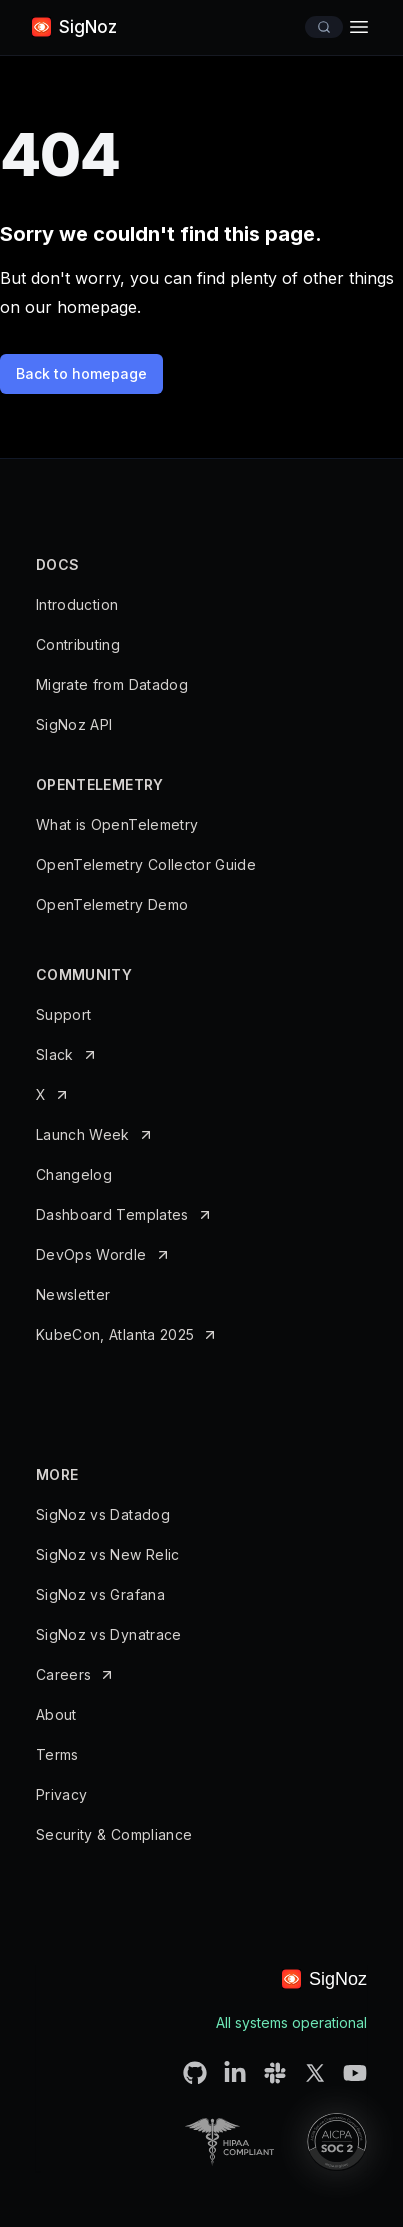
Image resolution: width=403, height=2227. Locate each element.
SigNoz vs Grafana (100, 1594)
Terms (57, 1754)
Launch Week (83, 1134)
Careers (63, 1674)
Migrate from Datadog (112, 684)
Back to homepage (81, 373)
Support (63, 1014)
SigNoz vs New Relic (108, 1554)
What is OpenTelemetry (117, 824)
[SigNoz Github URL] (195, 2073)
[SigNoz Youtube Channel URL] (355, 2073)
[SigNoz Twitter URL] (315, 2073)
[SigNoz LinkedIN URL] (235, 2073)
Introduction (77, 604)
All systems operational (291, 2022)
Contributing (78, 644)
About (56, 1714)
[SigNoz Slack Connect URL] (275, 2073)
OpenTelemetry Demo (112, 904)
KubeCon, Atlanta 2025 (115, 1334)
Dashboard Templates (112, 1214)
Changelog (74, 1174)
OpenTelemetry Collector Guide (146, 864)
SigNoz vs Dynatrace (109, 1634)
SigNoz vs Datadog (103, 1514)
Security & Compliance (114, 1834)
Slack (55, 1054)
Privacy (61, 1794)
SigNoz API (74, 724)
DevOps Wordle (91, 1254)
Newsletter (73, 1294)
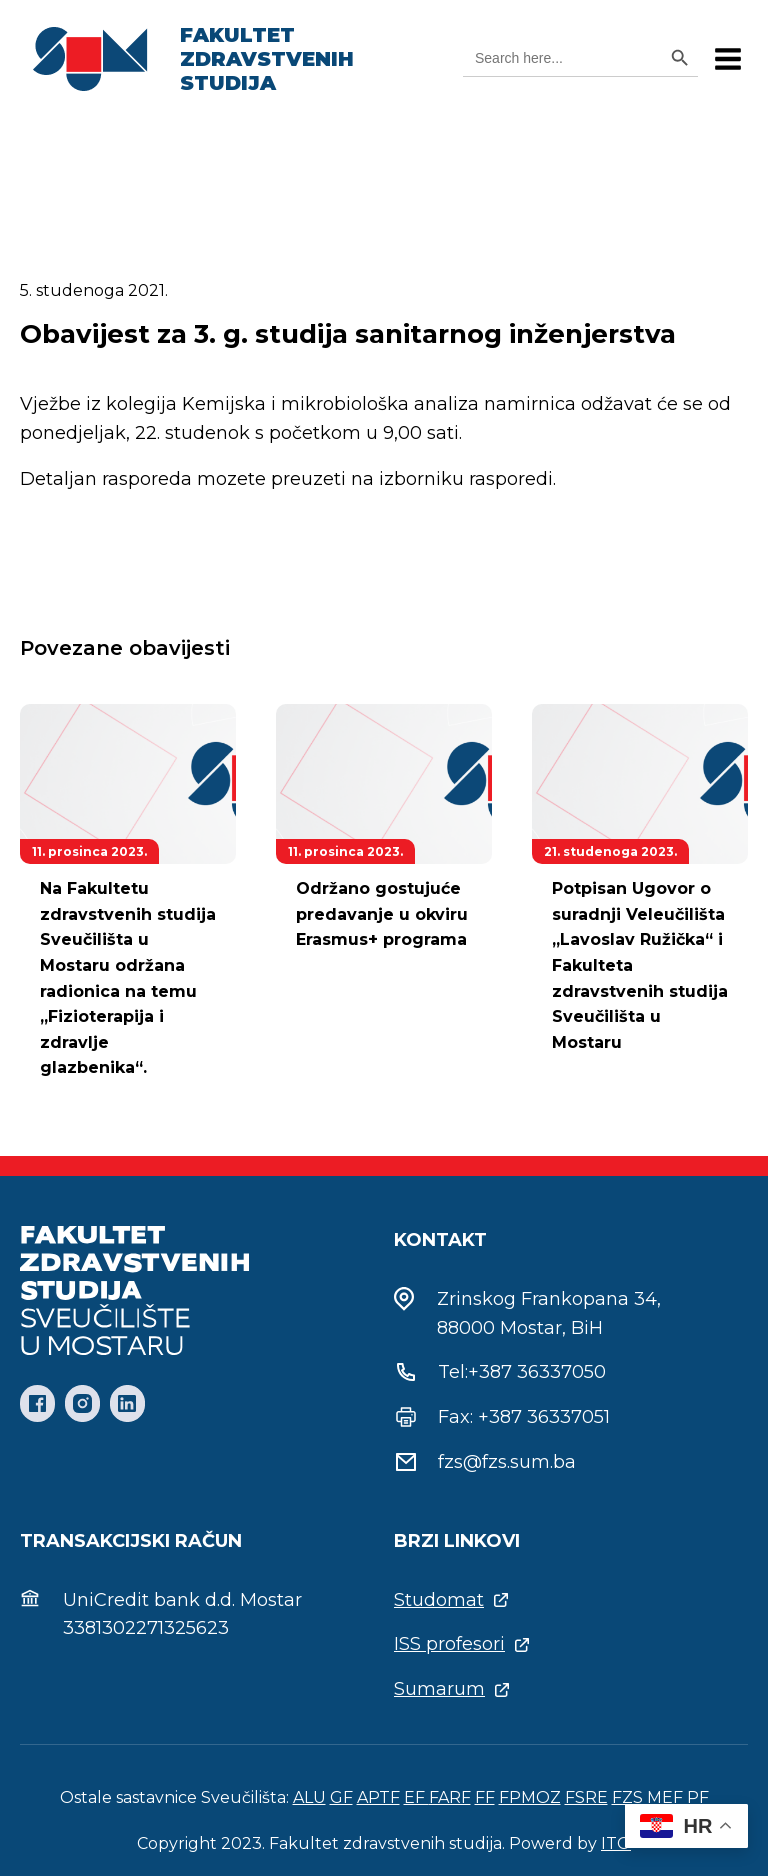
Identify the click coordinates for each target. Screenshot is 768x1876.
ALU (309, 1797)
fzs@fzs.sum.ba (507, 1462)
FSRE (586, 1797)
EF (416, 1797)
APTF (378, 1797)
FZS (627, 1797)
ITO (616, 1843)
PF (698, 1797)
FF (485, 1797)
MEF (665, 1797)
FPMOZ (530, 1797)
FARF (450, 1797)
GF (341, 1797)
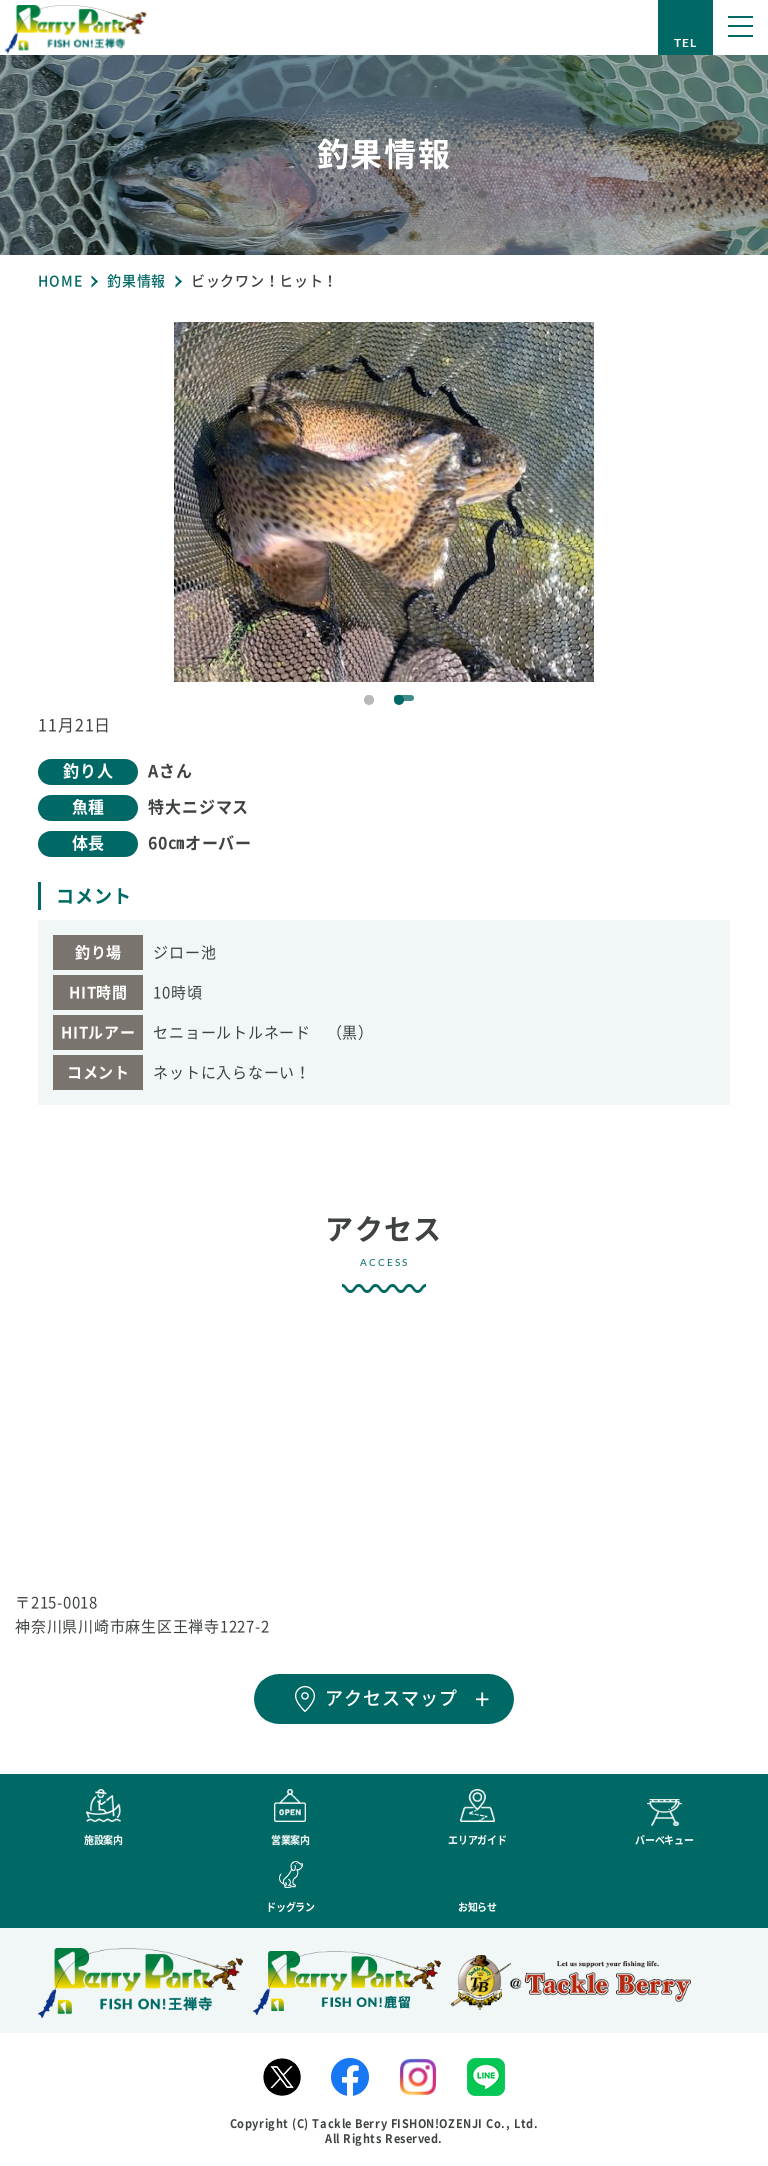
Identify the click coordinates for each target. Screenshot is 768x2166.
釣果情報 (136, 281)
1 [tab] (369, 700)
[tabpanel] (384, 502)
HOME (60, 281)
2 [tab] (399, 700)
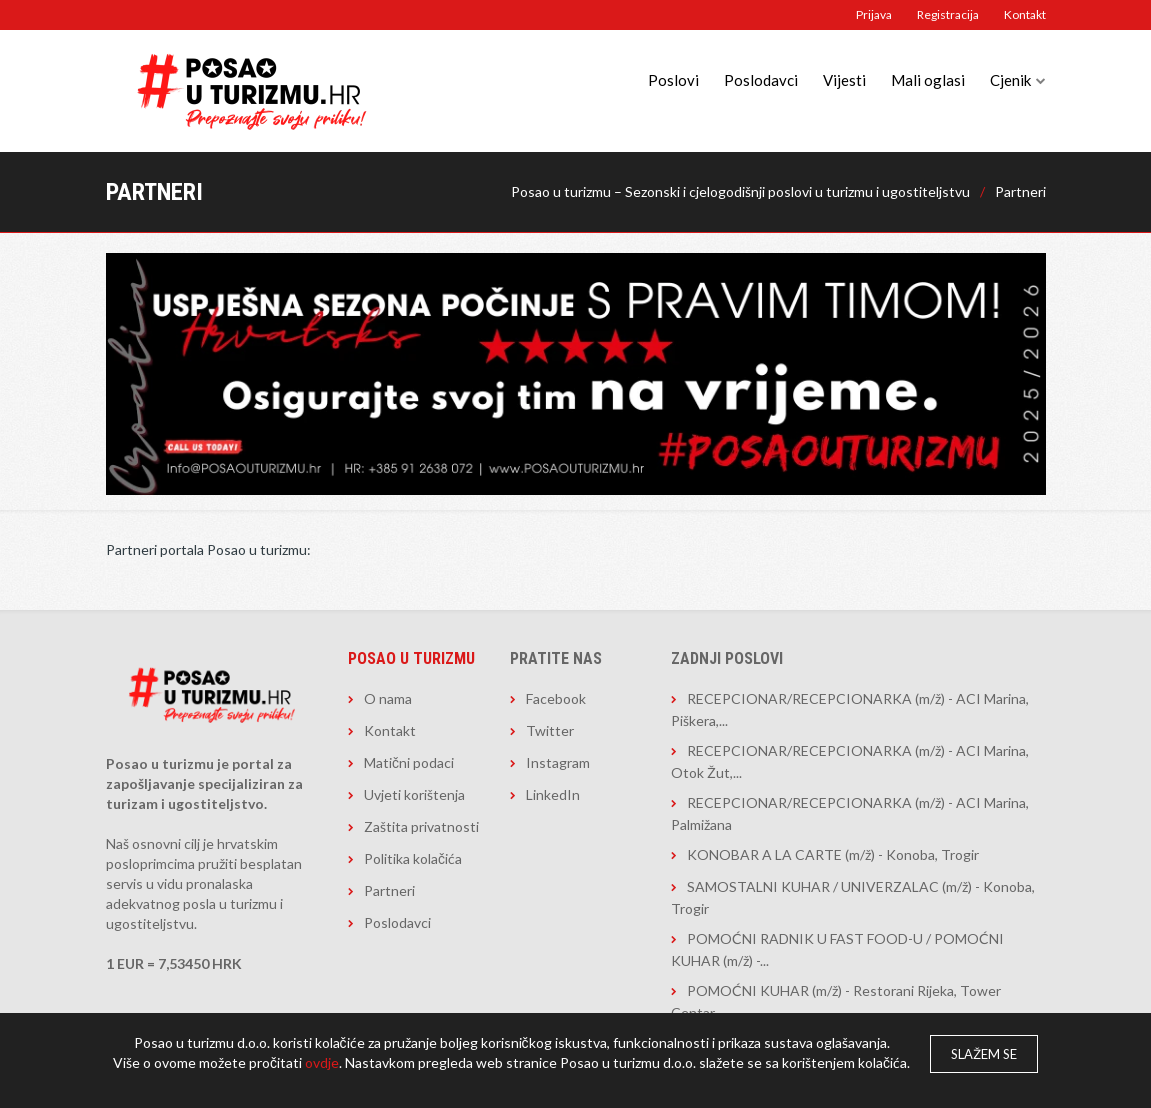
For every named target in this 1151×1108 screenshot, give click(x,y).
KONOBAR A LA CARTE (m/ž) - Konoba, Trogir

[Exercise directions]: Print every line of the data above verbatim, omitting the pictures.

[Response to this exercise]:
Image resolution: width=403, height=2227. Locate each element.
SigNoz vs Grafana (100, 1594)
Terms (57, 1754)
Launch Week (83, 1134)
Careers (63, 1674)
Migrate from Datadog (112, 684)
Back to homepage (81, 373)
Support (63, 1014)
SigNoz vs New Relic (108, 1554)
What is OpenTelemetry (117, 824)
[SigNoz Github URL] (195, 2073)
[SigNoz Youtube Channel URL] (355, 2073)
[SigNoz Twitter URL] (315, 2073)
[SigNoz LinkedIN URL] (235, 2073)
Introduction (77, 604)
All systems operational (291, 2022)
Contributing (78, 644)
About (56, 1714)
[SigNoz Slack Connect URL] (275, 2073)
OpenTelemetry Demo (112, 904)
KubeCon, Atlanta 2025 (115, 1334)
Dashboard Templates (112, 1214)
Changelog (74, 1174)
OpenTelemetry Collector Guide (146, 864)
SigNoz vs Dynatrace (109, 1634)
SigNoz vs Datadog (103, 1514)
Security & Compliance (114, 1834)
Slack (55, 1054)
Privacy (61, 1794)
SigNoz API (74, 724)
DevOps Wordle (91, 1254)
Newsletter (73, 1294)
Identify the click coordinates for each target. Screenshot is 768x1876.
ALU (309, 1797)
fzs@fzs.sum.ba (507, 1462)
FSRE (586, 1797)
EF (416, 1797)
APTF (378, 1797)
FZS (627, 1797)
ITO (616, 1843)
PF (698, 1797)
FF (485, 1797)
MEF (665, 1797)
FPMOZ (530, 1797)
FARF (450, 1797)
GF (341, 1797)
Identify the click coordinates for each target. Screenshot is 768x2166.
釣果情報 (136, 281)
1 [tab] (369, 700)
[tabpanel] (384, 502)
HOME (60, 281)
2 [tab] (399, 700)
For every named target in this 1151×1108 screenshot, give click(x,y).
KONOBAR A LA CARTE (m/ž) - Konoba, Trogir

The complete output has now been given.